Reproduce word for word the stretch of the passage on Piketty's book from "Once in a great" through "to its moment.".

# START OF Provided passage

If anyone has any interest in economics, one should not miss the discussion surrounding the book by Thomas Pikkety, Capital in the Twenty-First Century.
It has been called a dynamite in the current economics thinking, and has become a must read among economists and policy makers.. Mr. Pikkety argues, supported by his data of over 200 years and about 20 countries, that rate of return on capital exceeds the rate of growth ( r>g). The average growth ( g ) is about 1.5 to 2 % but rate of return on capital ( r) is about 6 %. The capitalists are earning about three times more than the growth and leading to accumulation of wealth in top 1%. To make the matters worse, the tax rate on capital gains is much less than earned income. He further argues that inequality is not due to skills of lagging workers either. To reduce inequality, Mr. Piketty argues for an internationally enforced progressive wealth tax, where the rate of tax rises with the level of wealth.
Many economists has commented on his work, and following are some excerpts from article by Larry Summers , former Treasury Secretary. ( F. Sheikh )
Once in a great while, a heavy academic tome dominates for a time the policy debate and, despite bristling with footnotes, shows up on the best-seller list. Thomas Piketty’s Capital in the Twenty-First Century is such a volume. As with Paul Kennedy’s The Rise and Fall of the Great Powers, which came out at the end of the Reagan Administration and hit a nerve by arguing the case against imperial overreach through an extensive examination of European history, Piketty’s treatment of inequality is perfectly matched to its moment.
Like Kennedy a generation ago, Piketty has emerged as a rock star of the policy-intellectual world. His book was for a time Amazon’s bestseller. Every pundit has expressed a view on his argument, almost always wildly favorable if the pundit is progressive and harshly critical if the pundit is conservative. Piketty’s tome seems to be drawn on a dozen times for every time it is read.
This should not be surprising. At a moment when our politics seem to be defined by a surly middle class and the President has made inequality his central economic issue, how could a book documenting the pervasive and increasing concentration of wealth and income among the top 1, .1, and .01 percent of households not attract great attention? Especially when it exudes erudition from each of its nearly 700 pages, drips with literary references, and goes on to propose easily understood laws of capitalism that suggest that the trend toward greater concentration is inherent in the market system and will persist absent the adoption of radical new tax policies.

# END OF Provided passage
# START OF Information shown

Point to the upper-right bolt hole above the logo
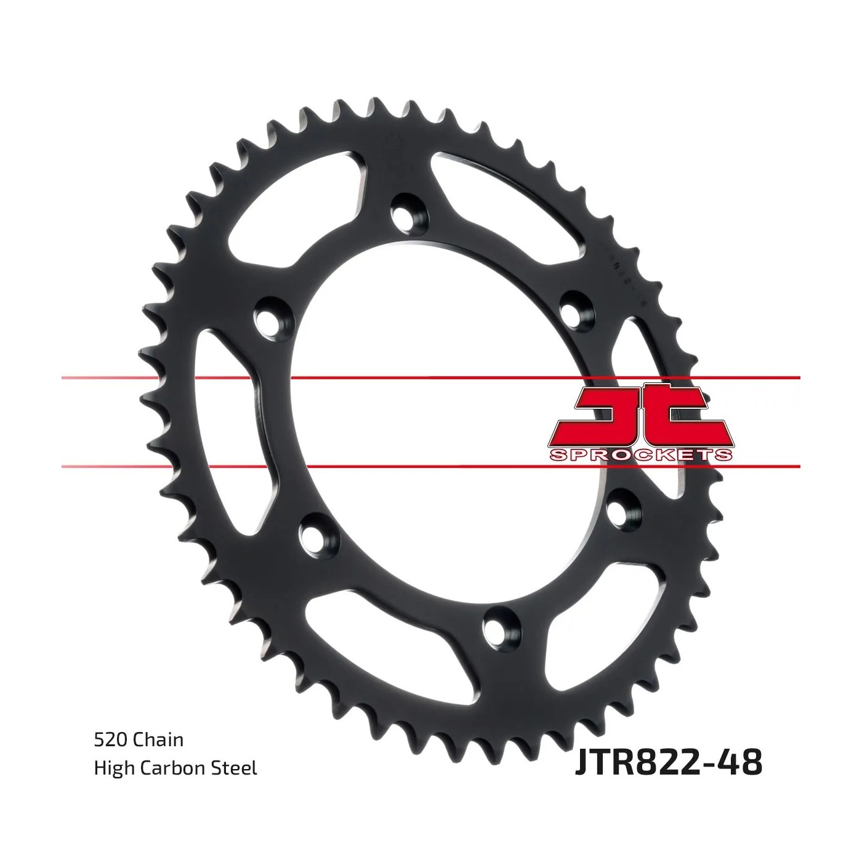tap(577, 307)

# END OF Information shown

Complete output:
Once in a great while, a heavy academic tome dominates for a time the policy debate and, despite bristling with footnotes, shows up on the best-seller list. Thomas Piketty’s Capital in the Twenty-First Century is such a volume. As with Paul Kennedy’s The Rise and Fall of the Great Powers, which came out at the end of the Reagan Administration and hit a nerve by arguing the case against imperial overreach through an extensive examination of European history, Piketty’s treatment of inequality is perfectly matched to its moment.